Extract each line below that contains the word "image". Case counts.

━━━━━ Data for the task ━━━━━

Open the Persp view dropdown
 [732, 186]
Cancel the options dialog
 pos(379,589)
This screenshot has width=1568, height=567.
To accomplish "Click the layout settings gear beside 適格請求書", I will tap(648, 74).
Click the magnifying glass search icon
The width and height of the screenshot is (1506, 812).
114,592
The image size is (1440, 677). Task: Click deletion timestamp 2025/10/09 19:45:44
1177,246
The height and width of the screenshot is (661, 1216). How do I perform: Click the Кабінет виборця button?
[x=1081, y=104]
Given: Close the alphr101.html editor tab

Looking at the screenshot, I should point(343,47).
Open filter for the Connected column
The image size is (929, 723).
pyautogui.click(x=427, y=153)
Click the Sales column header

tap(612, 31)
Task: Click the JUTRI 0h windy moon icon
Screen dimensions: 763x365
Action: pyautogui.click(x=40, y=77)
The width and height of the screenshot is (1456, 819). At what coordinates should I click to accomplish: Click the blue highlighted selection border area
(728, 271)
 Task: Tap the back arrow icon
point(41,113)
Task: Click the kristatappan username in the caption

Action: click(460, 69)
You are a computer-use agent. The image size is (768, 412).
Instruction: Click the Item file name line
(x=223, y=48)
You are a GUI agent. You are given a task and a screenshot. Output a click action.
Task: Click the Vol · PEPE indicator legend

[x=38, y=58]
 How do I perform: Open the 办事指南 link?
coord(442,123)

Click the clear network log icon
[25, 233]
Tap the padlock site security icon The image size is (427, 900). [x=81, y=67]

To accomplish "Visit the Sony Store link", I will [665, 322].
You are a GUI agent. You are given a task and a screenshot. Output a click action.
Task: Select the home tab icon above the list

━━━━━

* _Written response_:
The image size is (1440, 677). Task: Click deletion timestamp 2025/10/09 19:45:44
The image size is (929, 723).
You are a computer-use agent. The image size is (768, 412).
Tap the padlock site security icon The image size is (427, 900). [x=81, y=67]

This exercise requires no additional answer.